REQUIRED WORK » In the entries below, the lines from the one with "Where should I click to: Click the Bold" through the one with "Given: Switch to grid icons view" are to be copied exactly; both ends count.

=== Section Start ===

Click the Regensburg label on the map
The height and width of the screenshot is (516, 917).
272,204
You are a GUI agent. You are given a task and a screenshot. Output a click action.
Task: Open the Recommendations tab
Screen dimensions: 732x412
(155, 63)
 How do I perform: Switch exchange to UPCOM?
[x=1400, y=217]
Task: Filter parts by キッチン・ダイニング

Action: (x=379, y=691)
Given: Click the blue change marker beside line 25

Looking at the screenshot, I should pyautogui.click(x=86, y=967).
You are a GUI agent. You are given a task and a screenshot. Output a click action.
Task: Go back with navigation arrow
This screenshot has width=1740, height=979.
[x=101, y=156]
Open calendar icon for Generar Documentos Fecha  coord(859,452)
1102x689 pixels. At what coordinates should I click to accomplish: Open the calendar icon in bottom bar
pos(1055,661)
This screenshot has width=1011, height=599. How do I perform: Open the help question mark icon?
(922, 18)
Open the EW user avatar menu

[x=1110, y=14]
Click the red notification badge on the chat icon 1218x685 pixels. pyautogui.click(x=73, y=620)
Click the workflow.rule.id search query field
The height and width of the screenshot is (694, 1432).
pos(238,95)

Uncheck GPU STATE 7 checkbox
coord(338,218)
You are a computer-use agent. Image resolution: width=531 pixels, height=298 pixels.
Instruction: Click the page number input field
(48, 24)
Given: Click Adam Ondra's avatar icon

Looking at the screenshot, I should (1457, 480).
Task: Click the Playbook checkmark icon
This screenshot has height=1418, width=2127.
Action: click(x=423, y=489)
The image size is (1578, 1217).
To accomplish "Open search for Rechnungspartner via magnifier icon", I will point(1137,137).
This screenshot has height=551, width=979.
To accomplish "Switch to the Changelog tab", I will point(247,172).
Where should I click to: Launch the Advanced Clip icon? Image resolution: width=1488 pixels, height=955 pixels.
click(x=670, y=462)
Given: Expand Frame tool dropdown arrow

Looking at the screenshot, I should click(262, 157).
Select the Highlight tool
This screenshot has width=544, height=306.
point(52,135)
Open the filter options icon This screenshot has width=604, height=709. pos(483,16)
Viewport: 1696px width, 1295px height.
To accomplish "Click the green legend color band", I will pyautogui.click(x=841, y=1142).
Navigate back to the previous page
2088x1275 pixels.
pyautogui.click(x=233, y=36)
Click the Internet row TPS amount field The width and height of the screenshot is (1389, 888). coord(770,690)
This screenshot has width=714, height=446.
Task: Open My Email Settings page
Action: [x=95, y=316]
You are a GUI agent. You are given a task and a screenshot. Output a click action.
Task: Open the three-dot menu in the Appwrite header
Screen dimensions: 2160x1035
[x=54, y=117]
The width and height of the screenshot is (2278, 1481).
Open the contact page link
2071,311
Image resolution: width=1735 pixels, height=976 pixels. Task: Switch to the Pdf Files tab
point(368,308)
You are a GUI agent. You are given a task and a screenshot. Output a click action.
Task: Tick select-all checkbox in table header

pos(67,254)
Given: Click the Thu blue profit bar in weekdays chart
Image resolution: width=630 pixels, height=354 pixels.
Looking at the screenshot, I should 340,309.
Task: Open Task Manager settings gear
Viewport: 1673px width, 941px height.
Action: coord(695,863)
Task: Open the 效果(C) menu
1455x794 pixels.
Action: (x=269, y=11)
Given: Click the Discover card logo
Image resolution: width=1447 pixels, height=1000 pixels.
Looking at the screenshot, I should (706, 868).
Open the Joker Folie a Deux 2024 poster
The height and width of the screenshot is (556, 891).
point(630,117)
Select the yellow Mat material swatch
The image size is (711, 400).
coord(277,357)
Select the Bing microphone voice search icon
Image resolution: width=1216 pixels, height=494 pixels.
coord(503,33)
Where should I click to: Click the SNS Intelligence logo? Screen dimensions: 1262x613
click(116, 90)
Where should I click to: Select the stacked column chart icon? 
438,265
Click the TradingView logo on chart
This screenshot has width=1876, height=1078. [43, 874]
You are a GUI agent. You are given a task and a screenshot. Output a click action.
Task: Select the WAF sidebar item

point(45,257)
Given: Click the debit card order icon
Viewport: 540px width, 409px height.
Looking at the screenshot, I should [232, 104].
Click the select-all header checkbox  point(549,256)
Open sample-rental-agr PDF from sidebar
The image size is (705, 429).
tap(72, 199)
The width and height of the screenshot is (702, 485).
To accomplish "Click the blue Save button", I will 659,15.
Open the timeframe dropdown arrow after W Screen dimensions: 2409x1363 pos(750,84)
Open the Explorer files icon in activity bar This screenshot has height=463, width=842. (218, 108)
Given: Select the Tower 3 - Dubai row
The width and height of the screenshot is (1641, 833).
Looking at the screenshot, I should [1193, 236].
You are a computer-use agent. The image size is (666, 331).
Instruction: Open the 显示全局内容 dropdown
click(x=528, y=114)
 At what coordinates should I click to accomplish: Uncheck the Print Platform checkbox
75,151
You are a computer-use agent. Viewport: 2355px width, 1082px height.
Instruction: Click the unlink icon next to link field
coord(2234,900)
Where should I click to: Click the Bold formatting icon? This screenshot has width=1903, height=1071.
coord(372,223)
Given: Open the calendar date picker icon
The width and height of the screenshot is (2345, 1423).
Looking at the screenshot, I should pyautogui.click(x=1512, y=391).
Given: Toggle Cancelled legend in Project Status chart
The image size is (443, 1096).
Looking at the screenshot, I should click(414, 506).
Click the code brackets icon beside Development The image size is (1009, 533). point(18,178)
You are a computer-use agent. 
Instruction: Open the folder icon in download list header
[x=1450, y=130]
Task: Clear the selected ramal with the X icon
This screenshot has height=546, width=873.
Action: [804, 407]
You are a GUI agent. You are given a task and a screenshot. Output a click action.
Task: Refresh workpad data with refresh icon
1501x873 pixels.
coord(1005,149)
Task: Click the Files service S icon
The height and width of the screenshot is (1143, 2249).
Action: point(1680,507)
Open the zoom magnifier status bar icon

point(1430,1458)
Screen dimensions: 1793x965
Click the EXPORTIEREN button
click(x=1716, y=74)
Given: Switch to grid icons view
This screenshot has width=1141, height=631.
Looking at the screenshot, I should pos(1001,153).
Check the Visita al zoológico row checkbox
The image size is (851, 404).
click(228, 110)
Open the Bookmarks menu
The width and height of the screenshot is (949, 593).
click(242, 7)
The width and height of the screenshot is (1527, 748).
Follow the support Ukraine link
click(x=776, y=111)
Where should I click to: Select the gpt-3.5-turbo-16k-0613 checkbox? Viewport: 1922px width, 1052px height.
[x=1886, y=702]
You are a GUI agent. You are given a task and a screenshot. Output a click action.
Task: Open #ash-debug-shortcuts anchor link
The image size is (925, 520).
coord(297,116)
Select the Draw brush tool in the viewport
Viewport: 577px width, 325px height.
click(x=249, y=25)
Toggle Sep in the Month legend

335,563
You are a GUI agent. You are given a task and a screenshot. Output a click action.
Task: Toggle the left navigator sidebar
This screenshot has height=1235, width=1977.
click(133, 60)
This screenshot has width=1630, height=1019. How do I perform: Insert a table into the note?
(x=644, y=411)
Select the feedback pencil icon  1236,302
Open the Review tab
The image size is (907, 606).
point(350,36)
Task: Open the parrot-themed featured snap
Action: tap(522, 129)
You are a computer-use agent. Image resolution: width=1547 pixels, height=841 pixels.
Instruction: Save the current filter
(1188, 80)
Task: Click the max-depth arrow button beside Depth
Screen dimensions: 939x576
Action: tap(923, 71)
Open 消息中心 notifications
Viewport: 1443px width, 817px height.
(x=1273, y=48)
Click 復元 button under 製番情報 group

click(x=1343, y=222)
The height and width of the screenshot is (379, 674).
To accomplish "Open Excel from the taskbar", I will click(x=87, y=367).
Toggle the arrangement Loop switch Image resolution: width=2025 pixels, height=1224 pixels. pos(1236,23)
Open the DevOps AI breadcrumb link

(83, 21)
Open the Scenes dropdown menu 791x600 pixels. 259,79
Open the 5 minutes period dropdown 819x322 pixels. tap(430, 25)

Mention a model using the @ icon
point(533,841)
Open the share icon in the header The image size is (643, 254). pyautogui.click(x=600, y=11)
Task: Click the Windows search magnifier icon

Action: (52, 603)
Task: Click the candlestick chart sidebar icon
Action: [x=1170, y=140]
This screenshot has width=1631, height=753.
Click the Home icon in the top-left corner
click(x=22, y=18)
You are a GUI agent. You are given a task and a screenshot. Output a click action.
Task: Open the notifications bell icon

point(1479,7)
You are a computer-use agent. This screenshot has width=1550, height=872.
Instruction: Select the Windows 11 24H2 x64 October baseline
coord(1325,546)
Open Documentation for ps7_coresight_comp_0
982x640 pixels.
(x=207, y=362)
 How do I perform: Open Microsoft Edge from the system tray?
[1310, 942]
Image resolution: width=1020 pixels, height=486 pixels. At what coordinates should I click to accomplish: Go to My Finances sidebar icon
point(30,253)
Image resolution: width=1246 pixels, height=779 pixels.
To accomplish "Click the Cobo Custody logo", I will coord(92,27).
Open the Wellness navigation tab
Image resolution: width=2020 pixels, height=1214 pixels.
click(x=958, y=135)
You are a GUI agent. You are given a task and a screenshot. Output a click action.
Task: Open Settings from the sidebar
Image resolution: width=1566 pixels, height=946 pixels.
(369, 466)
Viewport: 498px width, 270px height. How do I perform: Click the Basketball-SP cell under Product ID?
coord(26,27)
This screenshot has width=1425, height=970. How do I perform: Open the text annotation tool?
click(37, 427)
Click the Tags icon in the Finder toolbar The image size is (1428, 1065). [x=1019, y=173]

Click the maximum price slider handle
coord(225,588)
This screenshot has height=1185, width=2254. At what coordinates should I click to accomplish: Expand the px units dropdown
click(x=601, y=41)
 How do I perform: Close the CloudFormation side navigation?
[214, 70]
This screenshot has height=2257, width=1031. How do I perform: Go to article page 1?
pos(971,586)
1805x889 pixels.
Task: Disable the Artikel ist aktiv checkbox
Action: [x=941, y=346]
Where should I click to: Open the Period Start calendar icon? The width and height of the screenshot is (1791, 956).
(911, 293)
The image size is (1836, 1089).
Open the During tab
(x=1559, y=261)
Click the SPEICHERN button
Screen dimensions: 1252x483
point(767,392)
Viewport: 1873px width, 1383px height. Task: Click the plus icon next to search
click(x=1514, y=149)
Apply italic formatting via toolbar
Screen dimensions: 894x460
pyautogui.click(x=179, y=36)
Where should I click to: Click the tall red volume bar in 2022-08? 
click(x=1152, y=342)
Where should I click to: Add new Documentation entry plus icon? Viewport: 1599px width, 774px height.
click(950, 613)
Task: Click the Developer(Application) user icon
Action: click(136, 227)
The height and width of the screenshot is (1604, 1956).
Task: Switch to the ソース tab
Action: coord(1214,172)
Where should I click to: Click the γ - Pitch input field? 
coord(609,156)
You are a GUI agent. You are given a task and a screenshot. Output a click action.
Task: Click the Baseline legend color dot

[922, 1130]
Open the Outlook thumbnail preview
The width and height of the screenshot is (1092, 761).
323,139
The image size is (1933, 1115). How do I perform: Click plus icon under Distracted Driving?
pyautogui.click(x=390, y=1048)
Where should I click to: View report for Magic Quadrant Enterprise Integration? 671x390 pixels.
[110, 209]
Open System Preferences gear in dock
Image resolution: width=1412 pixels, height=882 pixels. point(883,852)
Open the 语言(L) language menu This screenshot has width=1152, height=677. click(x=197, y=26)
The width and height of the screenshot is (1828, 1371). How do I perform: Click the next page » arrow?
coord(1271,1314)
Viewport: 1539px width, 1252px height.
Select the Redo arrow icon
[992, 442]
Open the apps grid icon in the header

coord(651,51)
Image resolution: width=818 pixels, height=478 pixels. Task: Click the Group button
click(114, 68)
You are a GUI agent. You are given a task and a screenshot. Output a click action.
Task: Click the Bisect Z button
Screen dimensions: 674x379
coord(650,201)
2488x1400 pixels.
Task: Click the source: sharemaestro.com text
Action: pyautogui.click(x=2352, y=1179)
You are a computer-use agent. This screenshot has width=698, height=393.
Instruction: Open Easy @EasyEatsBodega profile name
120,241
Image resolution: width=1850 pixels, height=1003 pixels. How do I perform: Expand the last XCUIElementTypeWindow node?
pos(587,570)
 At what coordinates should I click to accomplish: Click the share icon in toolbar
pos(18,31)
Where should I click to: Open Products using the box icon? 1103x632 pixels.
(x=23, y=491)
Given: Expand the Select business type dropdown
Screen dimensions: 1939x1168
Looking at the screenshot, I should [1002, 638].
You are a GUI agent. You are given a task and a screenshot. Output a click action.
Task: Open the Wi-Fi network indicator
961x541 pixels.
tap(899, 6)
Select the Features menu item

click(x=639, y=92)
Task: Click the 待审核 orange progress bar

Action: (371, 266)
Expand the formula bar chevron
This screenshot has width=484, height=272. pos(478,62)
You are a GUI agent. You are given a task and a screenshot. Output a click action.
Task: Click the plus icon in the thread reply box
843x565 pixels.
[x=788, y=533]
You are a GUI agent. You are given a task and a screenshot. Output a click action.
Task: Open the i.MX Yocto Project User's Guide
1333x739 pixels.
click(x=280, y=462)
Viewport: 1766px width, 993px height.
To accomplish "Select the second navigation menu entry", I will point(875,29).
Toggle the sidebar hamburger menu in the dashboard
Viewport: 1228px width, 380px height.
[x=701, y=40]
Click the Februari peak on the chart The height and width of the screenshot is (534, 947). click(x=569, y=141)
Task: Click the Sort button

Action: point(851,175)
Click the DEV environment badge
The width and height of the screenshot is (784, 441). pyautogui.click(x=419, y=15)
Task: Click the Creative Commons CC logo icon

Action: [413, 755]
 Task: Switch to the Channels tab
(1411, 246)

=== Section End ===

ANSWER TO THE PROBLEM »
Where should I click to: Click the Bold formatting icon? This screenshot has width=1903, height=1071.
coord(372,223)
Given: Open the calendar date picker icon
The width and height of the screenshot is (2345, 1423).
Looking at the screenshot, I should pyautogui.click(x=1512, y=391).
Given: Toggle Cancelled legend in Project Status chart
The image size is (443, 1096).
Looking at the screenshot, I should click(414, 506).
Click the code brackets icon beside Development The image size is (1009, 533). point(18,178)
You are a computer-use agent. 
Instruction: Open the folder icon in download list header
[x=1450, y=130]
Task: Clear the selected ramal with the X icon
This screenshot has height=546, width=873.
Action: [804, 407]
You are a GUI agent. You are given a task and a screenshot. Output a click action.
Task: Refresh workpad data with refresh icon
1501x873 pixels.
coord(1005,149)
Task: Click the Files service S icon
The height and width of the screenshot is (1143, 2249).
Action: point(1680,507)
Open the zoom magnifier status bar icon

point(1430,1458)
Screen dimensions: 1793x965
Click the EXPORTIEREN button
click(x=1716, y=74)
Given: Switch to grid icons view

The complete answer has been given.